Marina: Nós precisamos avançar nesse tema. Sair do papel e tornar tangíveis os compromissos assumidos no Acordo de Paris, cumprir de fato o Código Florestal, requalificar o desenvolvimento do país para que atenda à economia de baixo carbono. Há inúmeras oportunidades para as empresas, como a eletrificação de ferrovias, algo que pode ser incluído nas próximas concessões. O próprio BNDES, que já financia mais de 50% das fontes renováveis no país, criou o Fundo para Energias Sustentáveis, que associa o desenvolvimento da infraestrutura energética aos títulos verdes – os green bonds.

Valor: Falamos de fatos negativos (crises, negação da agenda climática). Mas que eventos atuais se mostram favoráveis ao movimento da sustentabilidade?
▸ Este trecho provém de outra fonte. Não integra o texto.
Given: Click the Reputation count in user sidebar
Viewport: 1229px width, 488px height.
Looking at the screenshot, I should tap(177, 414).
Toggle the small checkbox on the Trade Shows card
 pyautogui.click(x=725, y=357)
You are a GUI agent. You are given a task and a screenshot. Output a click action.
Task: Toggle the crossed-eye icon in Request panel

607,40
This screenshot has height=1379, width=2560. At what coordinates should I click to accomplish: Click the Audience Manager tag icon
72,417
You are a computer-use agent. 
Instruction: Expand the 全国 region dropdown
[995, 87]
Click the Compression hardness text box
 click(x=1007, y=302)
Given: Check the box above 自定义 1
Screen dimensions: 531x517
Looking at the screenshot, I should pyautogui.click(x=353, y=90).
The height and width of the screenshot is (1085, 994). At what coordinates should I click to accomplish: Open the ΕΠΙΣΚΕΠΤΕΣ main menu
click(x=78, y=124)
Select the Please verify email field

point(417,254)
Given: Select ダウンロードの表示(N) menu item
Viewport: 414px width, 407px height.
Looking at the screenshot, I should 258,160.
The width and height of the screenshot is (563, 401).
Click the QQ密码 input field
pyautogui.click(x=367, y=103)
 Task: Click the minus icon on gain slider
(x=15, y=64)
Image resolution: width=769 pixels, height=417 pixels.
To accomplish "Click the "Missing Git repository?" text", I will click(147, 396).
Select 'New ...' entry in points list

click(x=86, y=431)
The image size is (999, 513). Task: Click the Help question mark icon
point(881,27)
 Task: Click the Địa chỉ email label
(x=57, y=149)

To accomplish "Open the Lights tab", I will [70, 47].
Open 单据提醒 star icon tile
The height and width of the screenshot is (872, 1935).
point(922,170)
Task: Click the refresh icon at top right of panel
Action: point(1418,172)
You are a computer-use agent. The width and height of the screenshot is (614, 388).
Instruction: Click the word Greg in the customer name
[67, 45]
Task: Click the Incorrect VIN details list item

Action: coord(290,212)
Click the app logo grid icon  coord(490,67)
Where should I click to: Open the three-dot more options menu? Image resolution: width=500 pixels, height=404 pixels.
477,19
Marina: O salto dos títulos verdes está acontecendo, inclusive no Brasil, e é uma boa notícia. Nos últimos seis meses o número de emissões de títulos verdes dobrou no país – só este ano, foram movimentados R$ 1,8 bilhão, sendo que o BNDES emitiu R$ 1 bilhão para projetos em energia eólica e solar. O Cebds acredita que o Brasil tem potencial de mercado de mais de US$ 5 bilhões até o fim do ano. Até o ano passado, a única empresa a emitir títulos verdes era a BRF, e logo em seguida outras três empresas associadas ao Cebds também realizaram emissões: CPFL Renováveis, Fibria e Suzano Papel e Celulose. No campo da mobilidade, há mudanças importantes acontecendo: o carro como sonho de consumo perde espaço, e as próprias montadoras já estão mais arrojadas em suas metas de sustentabilidade. A Volvo, por exemplo, assumiu o compromisso de fabricar só carros elétricos zero emissão a partir de 2019, o que vai impactar toda a cadeia de fornecedores.

Valor: Além da precificação do carbono, que outras tendências estão emergindo no âmbito da sustentabilidade empresarial?

Marina: Uma das iniciativas que destaco é a Aliança do Capital Natural, um movimento que já reúne 200 instituições no mundo todo, o Cebds é uma delas. O objetivo da aliança é facilitar o processo para que as empresas entendam e quantifiquem sua dependência do capital natural – água, biodiversidade, serviços ambientais. Isso já interfere na realidade das empresas. As questões hídricas podem fazer uma empresa mudar uma fábrica de lugar – isso ocorreu com a Coca-Cola, por exemplo. Outro caso é queda na produção de castanhas na Amazônia, como está ocorrendo agora, que traz desafios para empresas que dependem dessa matéria-prima, como a Natura. A água é uma questão muito palpável para as empresas: o Brasil pode concentrar 12% da água doce do mundo, mas o grande gargalo ainda é o saneamento básico. Vamos sediar em 2018 o Fórum Mundial da Água, em Brasília, e a ideia é que não seja só um evento: queremos que as empresas saiam de lá com uma contribuição concreta. Vamos trazer o que existe de tecnologias, não só de grandes empresas, mas também de startups para a gestão hídrica. Porque no Brasil não existe falta de água, existe falta de gestão.